◆ **EXERCISE OBJECTIVE**
Lay out all the rows below as a Markdown table with the columns No and Line. Give each row its number and skip the blank lines.

◆ **RECORDS PROVIDED**
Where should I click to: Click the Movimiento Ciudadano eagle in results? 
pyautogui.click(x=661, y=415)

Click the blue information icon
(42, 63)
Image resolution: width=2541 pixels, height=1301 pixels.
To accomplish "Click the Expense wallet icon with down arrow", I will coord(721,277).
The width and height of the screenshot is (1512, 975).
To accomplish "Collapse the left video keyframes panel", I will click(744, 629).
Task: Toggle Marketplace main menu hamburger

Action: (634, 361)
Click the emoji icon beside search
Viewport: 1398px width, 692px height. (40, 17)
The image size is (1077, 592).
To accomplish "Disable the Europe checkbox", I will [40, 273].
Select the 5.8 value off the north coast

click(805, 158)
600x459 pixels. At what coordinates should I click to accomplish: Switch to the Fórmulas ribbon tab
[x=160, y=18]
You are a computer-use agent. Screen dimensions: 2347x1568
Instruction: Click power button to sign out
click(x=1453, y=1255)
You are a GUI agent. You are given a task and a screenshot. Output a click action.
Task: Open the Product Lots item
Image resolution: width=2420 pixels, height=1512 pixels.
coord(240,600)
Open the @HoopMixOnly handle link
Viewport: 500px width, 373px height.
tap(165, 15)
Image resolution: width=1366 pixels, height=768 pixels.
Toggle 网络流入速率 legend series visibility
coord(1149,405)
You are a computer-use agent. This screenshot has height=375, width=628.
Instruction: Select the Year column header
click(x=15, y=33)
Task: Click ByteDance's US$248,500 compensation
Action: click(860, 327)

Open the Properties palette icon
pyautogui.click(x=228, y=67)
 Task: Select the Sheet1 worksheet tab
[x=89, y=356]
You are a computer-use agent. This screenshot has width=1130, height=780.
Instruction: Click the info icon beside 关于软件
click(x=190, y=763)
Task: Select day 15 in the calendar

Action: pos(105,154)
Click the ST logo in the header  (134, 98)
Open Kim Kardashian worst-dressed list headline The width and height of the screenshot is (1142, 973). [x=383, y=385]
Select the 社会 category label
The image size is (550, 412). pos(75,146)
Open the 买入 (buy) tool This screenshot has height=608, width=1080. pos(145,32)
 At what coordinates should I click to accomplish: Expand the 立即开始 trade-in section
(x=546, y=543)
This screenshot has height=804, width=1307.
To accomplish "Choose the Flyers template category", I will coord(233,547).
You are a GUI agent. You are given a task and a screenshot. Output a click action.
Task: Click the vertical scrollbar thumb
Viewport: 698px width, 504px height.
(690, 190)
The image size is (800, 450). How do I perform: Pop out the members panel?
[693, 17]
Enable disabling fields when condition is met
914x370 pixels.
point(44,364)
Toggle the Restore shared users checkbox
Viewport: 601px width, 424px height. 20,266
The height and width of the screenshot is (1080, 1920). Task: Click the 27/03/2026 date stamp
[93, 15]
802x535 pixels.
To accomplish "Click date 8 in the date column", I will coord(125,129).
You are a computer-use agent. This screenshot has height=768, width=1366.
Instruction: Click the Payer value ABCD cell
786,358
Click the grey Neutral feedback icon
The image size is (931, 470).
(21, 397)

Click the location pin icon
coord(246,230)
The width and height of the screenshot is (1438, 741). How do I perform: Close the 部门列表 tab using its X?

◆ **WORKED ANSWER**
| No | Line |
|---|---|
| 1 | Where should I click to: Click the Movimiento Ciudadano eagle in results?  |
| 2 | pyautogui.click(x=661, y=415) |
| 3 | Click the blue information icon |
| 4 | (42, 63) |
| 5 | Image resolution: width=2541 pixels, height=1301 pixels. |
| 6 | To accomplish "Click the Expense wallet icon with down arrow", I will coord(721,277). |
| 7 | The width and height of the screenshot is (1512, 975). |
| 8 | To accomplish "Collapse the left video keyframes panel", I will click(744, 629). |
| 9 | Task: Toggle Marketplace main menu hamburger |
| 10 | Action: (634, 361) |
| 11 | Click the emoji icon beside search |
| 12 | Viewport: 1398px width, 692px height. (40, 17) |
| 13 | The image size is (1077, 592). |
| 14 | To accomplish "Disable the Europe checkbox", I will [40, 273]. |
| 15 | Select the 5.8 value off the north coast |
| 16 | click(805, 158) |
| 17 | 600x459 pixels. At what coordinates should I click to accomplish: Switch to the Fórmulas ribbon tab |
| 18 | [x=160, y=18] |
| 19 | You are a computer-use agent. Screen dimensions: 2347x1568 |
| 20 | Instruction: Click power button to sign out |
| 21 | click(x=1453, y=1255) |
| 22 | You are a GUI agent. You are given a task and a screenshot. Output a click action. |
| 23 | Task: Open the Product Lots item |
| 24 | Image resolution: width=2420 pixels, height=1512 pixels. |
| 25 | coord(240,600) |
| 26 | Open the @HoopMixOnly handle link |
| 27 | Viewport: 500px width, 373px height. |
| 28 | tap(165, 15) |
| 29 | Image resolution: width=1366 pixels, height=768 pixels. |
| 30 | Toggle 网络流入速率 legend series visibility |
| 31 | coord(1149,405) |
| 32 | You are a computer-use agent. This screenshot has height=375, width=628. |
| 33 | Instruction: Select the Year column header |
| 34 | click(x=15, y=33) |
| 35 | Task: Click ByteDance's US$248,500 compensation |
| 36 | Action: click(860, 327) |
| 37 | Open the Properties palette icon |
| 38 | pyautogui.click(x=228, y=67) |
| 39 |  Task: Select the Sheet1 worksheet tab |
| 40 | [x=89, y=356] |
| 41 | You are a computer-use agent. This screenshot has width=1130, height=780. |
| 42 | Instruction: Click the info icon beside 关于软件 |
| 43 | click(x=190, y=763) |
| 44 | Task: Select day 15 in the calendar |
| 45 | Action: pos(105,154) |
| 46 | Click the ST logo in the header  (134, 98) |
| 47 | Open Kim Kardashian worst-dressed list headline The width and height of the screenshot is (1142, 973). [x=383, y=385] |
| 48 | Select the 社会 category label |
| 49 | The image size is (550, 412). pos(75,146) |
| 50 | Open the 买入 (buy) tool This screenshot has height=608, width=1080. pos(145,32) |
| 51 |  At what coordinates should I click to accomplish: Expand the 立即开始 trade-in section |
| 52 | (x=546, y=543) |
| 53 | This screenshot has height=804, width=1307. |
| 54 | To accomplish "Choose the Flyers template category", I will coord(233,547). |
| 55 | You are a GUI agent. You are given a task and a screenshot. Output a click action. |
| 56 | Task: Click the vertical scrollbar thumb |
| 57 | Viewport: 698px width, 504px height. |
| 58 | (690, 190) |
| 59 | The image size is (800, 450). How do I perform: Pop out the members panel? |
| 60 | [693, 17] |
| 61 | Enable disabling fields when condition is met |
| 62 | 914x370 pixels. |
| 63 | point(44,364) |
| 64 | Toggle the Restore shared users checkbox |
| 65 | Viewport: 601px width, 424px height. 20,266 |
| 66 | The height and width of the screenshot is (1080, 1920). Task: Click the 27/03/2026 date stamp |
| 67 | [93, 15] |
| 68 | 802x535 pixels. |
| 69 | To accomplish "Click date 8 in the date column", I will coord(125,129). |
| 70 | You are a computer-use agent. This screenshot has height=768, width=1366. |
| 71 | Instruction: Click the Payer value ABCD cell |
| 72 | 786,358 |
| 73 | Click the grey Neutral feedback icon |
| 74 | The image size is (931, 470). |
| 75 | (21, 397) |
| 76 | Click the location pin icon |
| 77 | coord(246,230) |
| 78 | The width and height of the screenshot is (1438, 741). How do I perform: Close the 部门列表 tab using its X? |